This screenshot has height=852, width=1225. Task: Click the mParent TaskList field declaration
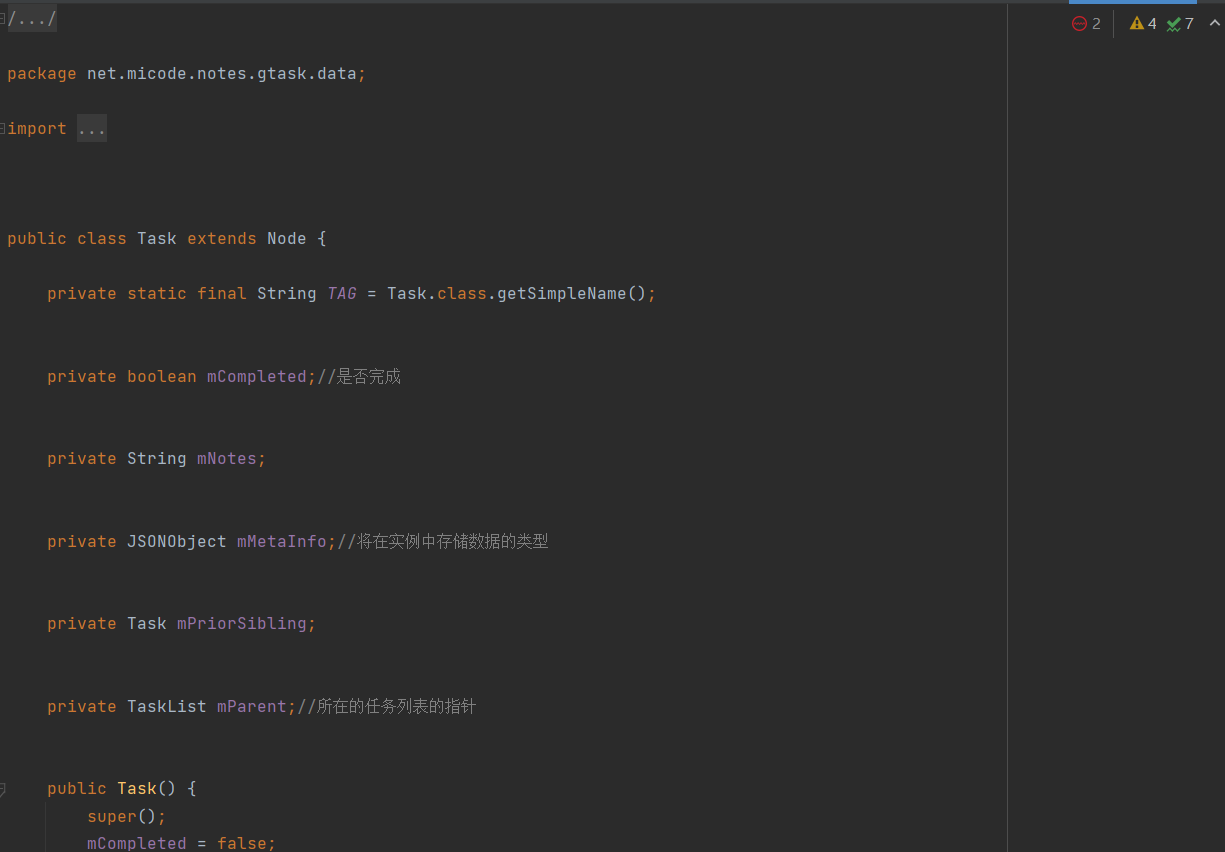pos(251,706)
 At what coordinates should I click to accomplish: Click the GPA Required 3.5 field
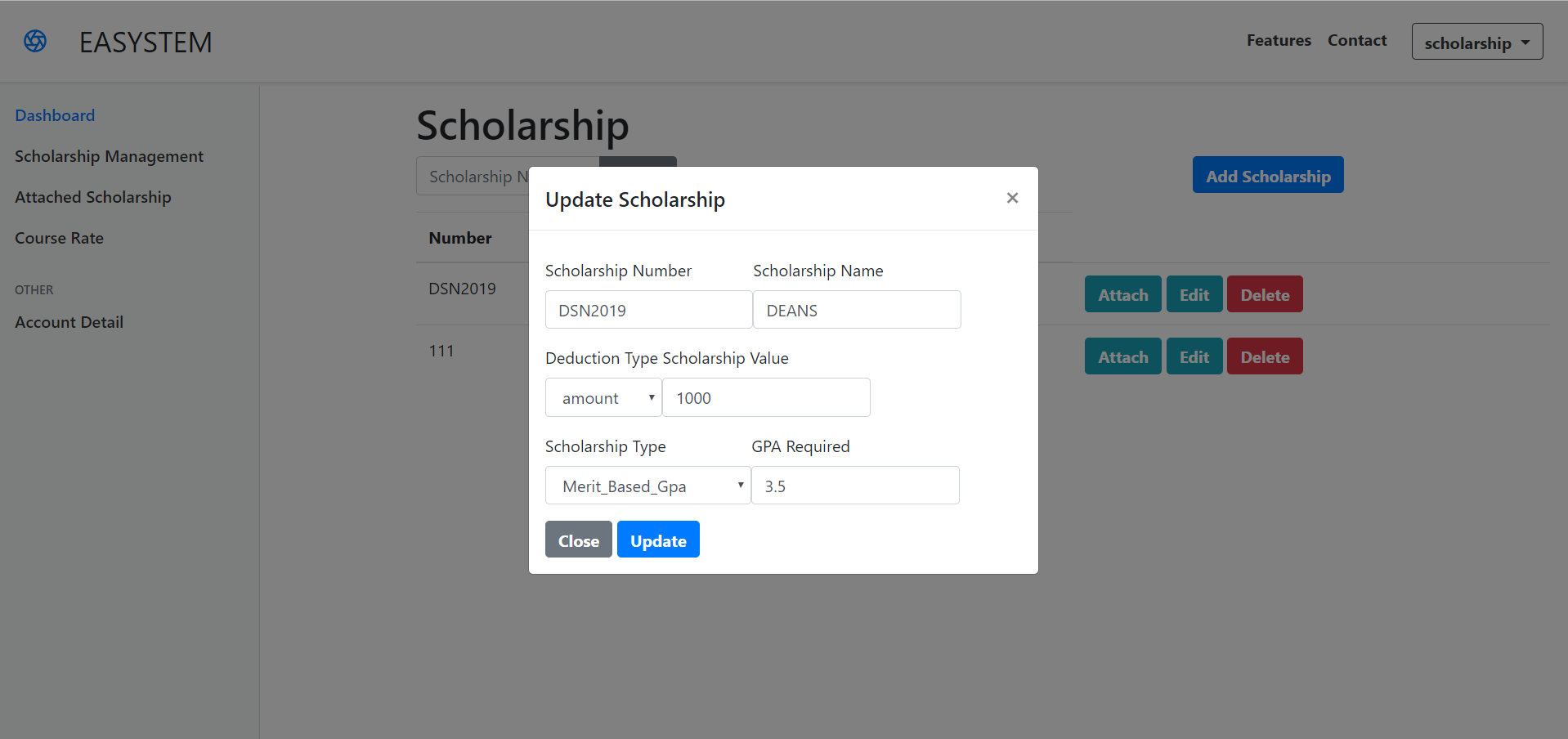[854, 486]
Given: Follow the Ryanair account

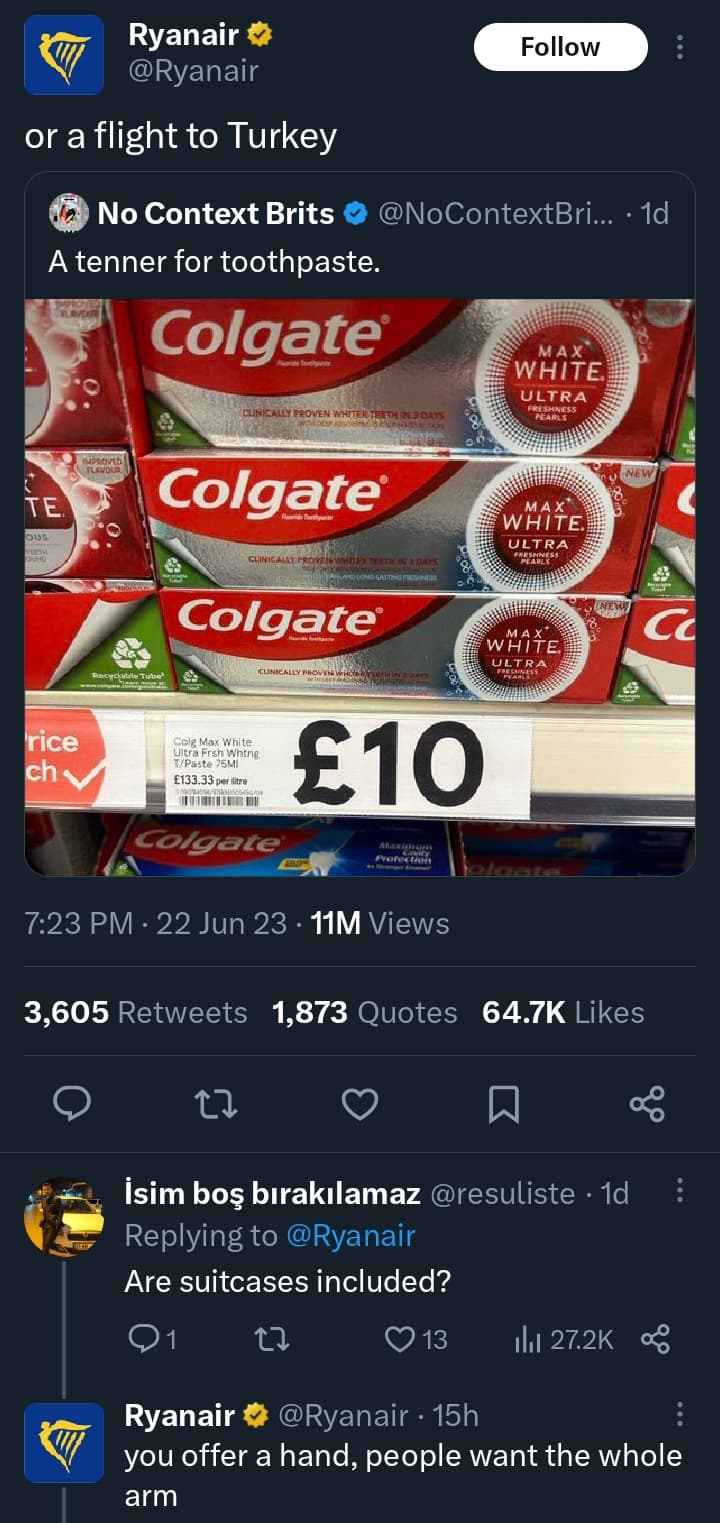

————————

▶ [DO THIS]:
Rewrite all the items above, swapping every "field" for "entry" and keeping everything else the same. Leave the pictures out of your version.

▶ [RESULT OF THE TASK]:
This screenshot has height=852, width=1225. Task: Click the mParent TaskList entry declaration
pos(251,706)
 At what coordinates should I click to accomplish: Click the GPA Required 3.5 entry
[854, 486]
Given: Follow the Ryanair account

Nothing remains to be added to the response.